Count the lines in the listing below that contain the string "contrast". Reply with the number alone.

■ **Records supplied**:

|---|

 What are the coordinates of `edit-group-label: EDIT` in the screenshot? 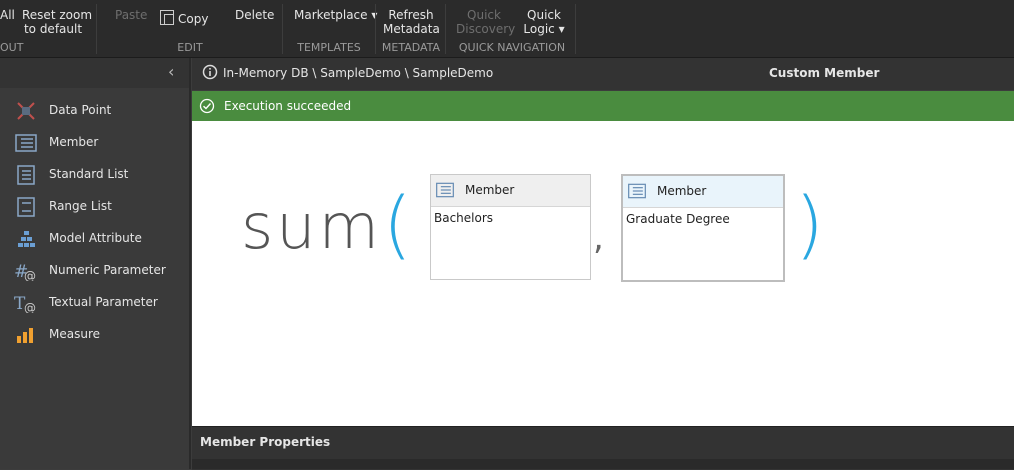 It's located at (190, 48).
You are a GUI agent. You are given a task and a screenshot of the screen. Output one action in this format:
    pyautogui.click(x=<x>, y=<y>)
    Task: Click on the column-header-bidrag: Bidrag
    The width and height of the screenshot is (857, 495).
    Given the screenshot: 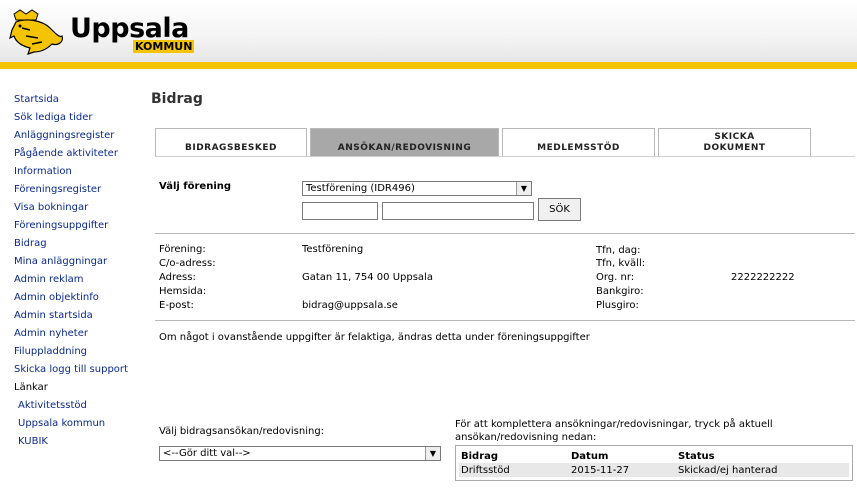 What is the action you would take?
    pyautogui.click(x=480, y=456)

|---|

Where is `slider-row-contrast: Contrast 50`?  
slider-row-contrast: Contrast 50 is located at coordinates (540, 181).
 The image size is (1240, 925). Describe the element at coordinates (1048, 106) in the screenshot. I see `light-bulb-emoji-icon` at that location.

|---|

■ **Solution**: 2